■ EXERCISE INSTRUCTIONS:
Examine each line of the data, and copy the ones containing "width".

■ PROVIDED RECORDS:
####

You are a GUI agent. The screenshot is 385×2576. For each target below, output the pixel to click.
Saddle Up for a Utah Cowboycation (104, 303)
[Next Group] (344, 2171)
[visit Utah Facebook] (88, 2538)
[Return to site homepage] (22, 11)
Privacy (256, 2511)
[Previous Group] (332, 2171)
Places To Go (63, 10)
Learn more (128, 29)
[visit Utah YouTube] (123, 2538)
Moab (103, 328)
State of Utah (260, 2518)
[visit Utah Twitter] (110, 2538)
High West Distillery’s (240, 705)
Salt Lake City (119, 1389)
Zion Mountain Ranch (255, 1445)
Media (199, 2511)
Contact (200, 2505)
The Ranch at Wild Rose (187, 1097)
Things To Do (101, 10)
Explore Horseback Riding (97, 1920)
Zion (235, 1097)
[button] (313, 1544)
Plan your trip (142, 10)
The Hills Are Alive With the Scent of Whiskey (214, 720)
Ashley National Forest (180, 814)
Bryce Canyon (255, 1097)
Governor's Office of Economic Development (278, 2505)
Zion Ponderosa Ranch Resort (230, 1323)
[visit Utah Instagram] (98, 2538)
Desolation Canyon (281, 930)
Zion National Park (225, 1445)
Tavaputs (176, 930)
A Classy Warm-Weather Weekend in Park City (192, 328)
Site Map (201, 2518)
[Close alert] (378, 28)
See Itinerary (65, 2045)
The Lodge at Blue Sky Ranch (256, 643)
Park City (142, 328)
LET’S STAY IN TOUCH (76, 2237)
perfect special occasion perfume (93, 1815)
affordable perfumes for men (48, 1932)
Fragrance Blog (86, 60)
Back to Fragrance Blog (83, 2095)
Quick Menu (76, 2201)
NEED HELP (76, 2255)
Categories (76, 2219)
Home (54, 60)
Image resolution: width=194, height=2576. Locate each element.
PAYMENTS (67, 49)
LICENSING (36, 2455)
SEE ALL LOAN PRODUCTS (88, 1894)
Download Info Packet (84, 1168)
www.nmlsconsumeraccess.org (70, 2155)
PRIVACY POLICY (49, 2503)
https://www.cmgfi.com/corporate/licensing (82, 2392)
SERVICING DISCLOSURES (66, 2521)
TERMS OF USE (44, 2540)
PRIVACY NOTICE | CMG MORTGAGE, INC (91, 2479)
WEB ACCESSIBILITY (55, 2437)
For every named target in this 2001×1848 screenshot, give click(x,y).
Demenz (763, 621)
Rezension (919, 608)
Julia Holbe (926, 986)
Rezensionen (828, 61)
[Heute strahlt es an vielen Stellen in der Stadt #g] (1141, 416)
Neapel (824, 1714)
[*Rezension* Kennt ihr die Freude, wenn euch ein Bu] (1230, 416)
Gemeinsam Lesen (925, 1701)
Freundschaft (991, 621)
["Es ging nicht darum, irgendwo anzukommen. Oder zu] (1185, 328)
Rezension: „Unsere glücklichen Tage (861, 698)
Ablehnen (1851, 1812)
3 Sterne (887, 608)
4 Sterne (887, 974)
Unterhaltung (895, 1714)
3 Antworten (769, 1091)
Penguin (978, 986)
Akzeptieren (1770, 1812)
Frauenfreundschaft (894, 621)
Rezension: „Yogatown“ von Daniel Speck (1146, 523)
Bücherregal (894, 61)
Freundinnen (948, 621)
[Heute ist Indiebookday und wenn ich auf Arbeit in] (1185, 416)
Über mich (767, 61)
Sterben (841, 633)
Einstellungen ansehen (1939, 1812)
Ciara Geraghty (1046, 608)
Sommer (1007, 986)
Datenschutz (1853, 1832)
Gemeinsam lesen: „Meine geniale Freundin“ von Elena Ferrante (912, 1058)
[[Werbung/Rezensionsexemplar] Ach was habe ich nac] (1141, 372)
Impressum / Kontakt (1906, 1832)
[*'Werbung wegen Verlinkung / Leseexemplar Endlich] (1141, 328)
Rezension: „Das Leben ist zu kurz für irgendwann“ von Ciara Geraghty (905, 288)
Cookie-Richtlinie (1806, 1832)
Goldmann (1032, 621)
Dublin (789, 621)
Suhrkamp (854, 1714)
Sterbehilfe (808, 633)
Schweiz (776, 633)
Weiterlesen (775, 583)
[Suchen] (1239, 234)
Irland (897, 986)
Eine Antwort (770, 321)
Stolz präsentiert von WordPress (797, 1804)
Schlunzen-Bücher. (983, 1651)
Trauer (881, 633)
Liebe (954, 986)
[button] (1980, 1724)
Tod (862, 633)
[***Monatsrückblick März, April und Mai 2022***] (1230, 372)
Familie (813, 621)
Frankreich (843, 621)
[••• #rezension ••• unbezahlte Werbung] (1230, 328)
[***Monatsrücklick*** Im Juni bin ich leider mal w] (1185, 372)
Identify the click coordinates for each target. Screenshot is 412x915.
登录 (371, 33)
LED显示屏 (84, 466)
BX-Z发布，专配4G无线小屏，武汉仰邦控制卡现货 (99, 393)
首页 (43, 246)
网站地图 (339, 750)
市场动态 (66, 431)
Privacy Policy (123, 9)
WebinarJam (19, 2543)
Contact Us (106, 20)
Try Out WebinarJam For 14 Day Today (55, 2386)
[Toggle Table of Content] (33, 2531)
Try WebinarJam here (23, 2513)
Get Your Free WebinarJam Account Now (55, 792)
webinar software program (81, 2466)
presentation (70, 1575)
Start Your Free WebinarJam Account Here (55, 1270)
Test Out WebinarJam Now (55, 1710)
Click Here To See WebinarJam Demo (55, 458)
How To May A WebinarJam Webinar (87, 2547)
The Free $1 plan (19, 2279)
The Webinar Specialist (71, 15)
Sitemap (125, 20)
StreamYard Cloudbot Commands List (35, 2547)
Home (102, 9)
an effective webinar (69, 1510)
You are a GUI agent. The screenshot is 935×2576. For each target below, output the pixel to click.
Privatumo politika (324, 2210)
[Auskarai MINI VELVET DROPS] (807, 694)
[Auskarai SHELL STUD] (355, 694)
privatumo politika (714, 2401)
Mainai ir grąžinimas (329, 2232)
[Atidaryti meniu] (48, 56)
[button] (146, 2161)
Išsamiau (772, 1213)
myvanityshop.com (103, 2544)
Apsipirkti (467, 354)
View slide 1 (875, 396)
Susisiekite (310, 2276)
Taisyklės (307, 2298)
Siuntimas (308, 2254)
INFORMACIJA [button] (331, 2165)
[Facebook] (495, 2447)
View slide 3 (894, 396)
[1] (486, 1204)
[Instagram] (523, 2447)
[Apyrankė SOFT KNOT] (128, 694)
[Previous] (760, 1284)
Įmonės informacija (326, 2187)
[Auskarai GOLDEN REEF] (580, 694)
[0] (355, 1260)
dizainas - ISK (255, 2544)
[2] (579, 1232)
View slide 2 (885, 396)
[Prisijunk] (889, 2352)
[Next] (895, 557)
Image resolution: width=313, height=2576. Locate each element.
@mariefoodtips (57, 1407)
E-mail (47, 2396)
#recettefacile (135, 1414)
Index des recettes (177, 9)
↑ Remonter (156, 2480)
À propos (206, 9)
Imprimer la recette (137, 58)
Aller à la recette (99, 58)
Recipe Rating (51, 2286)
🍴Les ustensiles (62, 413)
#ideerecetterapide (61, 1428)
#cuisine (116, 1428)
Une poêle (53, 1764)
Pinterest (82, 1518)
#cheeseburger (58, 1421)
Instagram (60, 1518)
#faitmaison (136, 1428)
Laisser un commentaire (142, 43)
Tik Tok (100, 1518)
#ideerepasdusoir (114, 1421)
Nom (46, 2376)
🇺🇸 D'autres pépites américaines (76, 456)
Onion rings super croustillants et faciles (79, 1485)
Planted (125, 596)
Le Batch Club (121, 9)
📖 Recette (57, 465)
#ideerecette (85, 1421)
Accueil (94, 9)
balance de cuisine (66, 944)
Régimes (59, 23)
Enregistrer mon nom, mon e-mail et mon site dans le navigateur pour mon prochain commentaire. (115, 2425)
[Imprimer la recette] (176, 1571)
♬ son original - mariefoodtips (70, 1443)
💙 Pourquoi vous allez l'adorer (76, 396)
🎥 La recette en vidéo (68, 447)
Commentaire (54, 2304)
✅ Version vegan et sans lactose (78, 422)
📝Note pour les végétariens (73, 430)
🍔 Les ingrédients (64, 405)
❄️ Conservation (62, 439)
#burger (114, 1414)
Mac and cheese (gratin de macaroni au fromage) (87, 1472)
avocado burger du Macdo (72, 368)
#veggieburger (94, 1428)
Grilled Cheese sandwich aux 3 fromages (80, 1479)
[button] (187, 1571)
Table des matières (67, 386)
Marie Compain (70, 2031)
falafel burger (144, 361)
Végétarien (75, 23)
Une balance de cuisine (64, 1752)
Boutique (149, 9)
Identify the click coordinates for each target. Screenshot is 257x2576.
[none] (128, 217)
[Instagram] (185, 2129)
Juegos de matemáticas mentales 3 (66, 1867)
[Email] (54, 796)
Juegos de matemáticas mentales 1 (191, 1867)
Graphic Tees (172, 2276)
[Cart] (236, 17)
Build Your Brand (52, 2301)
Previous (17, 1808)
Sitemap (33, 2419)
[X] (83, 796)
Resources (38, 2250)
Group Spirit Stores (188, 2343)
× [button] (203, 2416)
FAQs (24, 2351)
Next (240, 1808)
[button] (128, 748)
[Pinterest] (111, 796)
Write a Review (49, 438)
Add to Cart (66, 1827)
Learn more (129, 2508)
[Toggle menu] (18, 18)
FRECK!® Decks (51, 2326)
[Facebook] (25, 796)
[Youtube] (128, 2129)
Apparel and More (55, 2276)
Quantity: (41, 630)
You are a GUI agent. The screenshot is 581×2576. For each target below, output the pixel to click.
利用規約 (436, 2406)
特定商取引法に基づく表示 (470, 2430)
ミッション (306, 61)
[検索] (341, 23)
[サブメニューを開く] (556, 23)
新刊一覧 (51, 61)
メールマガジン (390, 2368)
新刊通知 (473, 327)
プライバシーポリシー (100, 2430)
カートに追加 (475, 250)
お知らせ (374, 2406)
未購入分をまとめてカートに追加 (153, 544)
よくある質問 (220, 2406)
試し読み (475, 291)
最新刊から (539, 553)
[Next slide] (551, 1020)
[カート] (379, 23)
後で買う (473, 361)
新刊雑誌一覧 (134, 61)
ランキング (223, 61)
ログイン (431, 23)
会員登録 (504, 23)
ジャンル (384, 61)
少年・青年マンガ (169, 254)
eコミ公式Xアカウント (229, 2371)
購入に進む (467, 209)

####

■ REPLY TO THE EXERCISE:
Image resolution: width=194, height=2576. Locate each element.
Image resolution: width=313, height=2576. Locate each element.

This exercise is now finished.